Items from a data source
BEGIN

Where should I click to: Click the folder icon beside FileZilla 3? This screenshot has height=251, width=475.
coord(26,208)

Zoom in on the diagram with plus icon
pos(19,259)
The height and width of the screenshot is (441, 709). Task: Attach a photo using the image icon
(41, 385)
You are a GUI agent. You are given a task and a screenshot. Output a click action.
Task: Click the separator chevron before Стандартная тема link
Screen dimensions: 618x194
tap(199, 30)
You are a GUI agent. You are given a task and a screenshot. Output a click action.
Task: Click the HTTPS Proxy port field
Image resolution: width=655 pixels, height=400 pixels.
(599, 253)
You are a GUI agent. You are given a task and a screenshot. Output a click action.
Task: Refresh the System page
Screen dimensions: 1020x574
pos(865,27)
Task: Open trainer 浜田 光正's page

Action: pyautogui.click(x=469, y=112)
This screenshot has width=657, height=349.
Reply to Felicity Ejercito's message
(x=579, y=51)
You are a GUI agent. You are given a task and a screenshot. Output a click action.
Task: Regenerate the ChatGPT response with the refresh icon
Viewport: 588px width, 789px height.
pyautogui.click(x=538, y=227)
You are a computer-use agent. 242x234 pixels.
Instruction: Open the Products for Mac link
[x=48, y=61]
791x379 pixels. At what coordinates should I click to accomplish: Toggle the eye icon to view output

END

Put the lines between the ones holding "Zoom in on the diagram with plus icon" and "tap(199, 30)", inclusive, into a Markdown table with the columns Row and Line. Number each row and leave out any blank lines.

| Row | Line |
|---|---|
| 1 | Zoom in on the diagram with plus icon |
| 2 | pos(19,259) |
| 3 | The height and width of the screenshot is (441, 709). Task: Attach a photo using the image icon |
| 4 | (41, 385) |
| 5 | You are a GUI agent. You are given a task and a screenshot. Output a click action. |
| 6 | Task: Click the separator chevron before Стандартная тема link |
| 7 | Screen dimensions: 618x194 |
| 8 | tap(199, 30) |